Above, a photograph that a citizen transmitted to Boston City Hall recently via smartphone, bringing a response by public works crews.

Michael Levenson, Globe Staff / Feb 2, 2010 05:00 AM

Michael Novaria’s wife was cursing when she burst through the door. It was the first snowstorm of the year, and her car was stuck on Hampstead Road, just down the hill from their house in Jamaica Plain.

So Novaria did what any devoted husband would do: He grabbed his iPhone.

Stalking outside in the snow, he snapped a picture of their street and uploaded it to City Hall. Before long, a snowplow came roaring by. Who needs a shovel in the age of the smartphone?

Tech-savvy Bostonians who already use their iPhones to send Tweets, select a wine, and play Tetris, now find that they can also employ the latest technology for something much more basic: alerting city officials to potholes, burned-out streetlights, graffiti, and other signs of urban decay.

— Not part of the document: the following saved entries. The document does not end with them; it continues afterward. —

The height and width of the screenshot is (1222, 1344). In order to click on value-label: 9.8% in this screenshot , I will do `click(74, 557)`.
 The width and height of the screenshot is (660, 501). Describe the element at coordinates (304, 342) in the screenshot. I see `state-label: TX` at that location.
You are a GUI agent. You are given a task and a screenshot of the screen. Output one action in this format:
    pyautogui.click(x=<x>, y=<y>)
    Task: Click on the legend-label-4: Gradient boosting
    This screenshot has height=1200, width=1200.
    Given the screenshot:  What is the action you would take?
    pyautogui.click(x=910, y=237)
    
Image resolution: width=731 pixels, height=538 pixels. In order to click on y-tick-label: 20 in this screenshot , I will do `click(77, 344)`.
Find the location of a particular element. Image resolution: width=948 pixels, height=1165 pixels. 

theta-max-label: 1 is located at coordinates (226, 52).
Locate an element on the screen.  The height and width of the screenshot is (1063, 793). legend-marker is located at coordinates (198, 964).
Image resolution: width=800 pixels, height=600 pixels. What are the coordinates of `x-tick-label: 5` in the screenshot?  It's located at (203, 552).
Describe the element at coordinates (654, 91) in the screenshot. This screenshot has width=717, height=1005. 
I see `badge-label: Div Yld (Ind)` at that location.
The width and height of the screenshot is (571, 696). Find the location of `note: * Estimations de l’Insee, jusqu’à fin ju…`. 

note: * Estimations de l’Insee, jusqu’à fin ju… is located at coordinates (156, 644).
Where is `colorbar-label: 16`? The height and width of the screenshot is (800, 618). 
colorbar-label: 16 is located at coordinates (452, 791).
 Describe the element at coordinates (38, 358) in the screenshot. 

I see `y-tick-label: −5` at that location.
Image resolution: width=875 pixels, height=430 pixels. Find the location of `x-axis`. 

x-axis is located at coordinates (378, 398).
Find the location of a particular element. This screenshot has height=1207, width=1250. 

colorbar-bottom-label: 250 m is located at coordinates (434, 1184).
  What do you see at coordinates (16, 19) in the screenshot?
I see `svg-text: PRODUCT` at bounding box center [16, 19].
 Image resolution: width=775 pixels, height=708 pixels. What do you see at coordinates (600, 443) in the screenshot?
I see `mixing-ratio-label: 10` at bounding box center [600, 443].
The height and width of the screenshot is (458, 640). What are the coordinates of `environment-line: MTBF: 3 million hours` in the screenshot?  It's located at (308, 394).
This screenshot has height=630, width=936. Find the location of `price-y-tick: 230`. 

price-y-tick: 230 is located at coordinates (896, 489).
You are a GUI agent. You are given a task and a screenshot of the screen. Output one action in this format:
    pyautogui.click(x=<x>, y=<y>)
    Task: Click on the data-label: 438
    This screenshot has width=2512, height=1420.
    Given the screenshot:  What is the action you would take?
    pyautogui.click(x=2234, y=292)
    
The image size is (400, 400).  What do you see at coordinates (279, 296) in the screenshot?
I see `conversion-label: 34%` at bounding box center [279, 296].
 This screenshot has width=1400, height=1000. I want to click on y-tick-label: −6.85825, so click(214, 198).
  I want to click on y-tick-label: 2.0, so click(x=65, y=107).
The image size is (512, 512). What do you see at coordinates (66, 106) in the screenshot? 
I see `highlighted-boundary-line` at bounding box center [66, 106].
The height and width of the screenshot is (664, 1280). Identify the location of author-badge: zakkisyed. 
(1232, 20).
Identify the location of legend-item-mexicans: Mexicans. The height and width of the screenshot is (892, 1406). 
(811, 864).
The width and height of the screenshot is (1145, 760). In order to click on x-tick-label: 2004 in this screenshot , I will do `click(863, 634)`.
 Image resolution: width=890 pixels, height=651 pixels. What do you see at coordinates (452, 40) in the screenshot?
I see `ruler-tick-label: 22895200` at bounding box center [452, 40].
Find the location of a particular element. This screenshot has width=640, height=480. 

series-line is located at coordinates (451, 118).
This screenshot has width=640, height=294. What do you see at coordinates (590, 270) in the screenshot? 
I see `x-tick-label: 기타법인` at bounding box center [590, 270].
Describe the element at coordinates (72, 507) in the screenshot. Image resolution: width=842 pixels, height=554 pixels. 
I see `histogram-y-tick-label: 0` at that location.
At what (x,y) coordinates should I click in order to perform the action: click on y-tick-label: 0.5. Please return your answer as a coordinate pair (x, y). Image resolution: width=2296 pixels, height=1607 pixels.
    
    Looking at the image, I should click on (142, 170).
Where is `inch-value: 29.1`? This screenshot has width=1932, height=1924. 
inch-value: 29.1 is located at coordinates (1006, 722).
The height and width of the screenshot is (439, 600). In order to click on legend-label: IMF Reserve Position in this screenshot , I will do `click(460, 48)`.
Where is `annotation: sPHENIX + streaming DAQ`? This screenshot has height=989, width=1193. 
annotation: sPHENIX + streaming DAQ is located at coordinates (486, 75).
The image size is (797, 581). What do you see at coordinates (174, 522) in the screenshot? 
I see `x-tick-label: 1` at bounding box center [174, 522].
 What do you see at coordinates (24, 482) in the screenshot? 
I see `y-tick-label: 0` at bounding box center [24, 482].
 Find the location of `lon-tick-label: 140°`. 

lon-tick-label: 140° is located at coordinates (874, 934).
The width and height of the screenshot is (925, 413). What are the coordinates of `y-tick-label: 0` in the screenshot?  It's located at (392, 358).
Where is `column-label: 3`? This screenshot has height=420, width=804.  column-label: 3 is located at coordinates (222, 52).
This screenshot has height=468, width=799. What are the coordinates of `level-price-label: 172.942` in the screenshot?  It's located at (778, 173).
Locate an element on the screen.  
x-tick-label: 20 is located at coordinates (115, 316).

About 2,500 Bostonians have downloaded Citizens Connect, the city of Boston’s official iPhone application for reporting street-level problems, since its debut in October, according to the mayor’s office.

Those residents have reported more than 750 complaints. There was the photo of trash bags hauled to the curb on the wrong day in Beacon Hill, the spray paint covering a bus stop in East Boston, and a rattling metal plate on Massachusetts Avenue in the South End that woke up Tom Kozlek at night.

“I feel like if I send them something, it will actually get done, as opposed to the other way of doing it, which would be to call them and report it,’’ said Kozlek, 29, a Boston University Medical School student, who said he also uses the iPhone application to report potholes he sees while biking to his girlfriend’s home in the Fenway. Often, the city fills the hole within a day or two, he said.

“Pretty much any pothole between my apartment and my girlfriend’s apartment gets reported,’’ he said.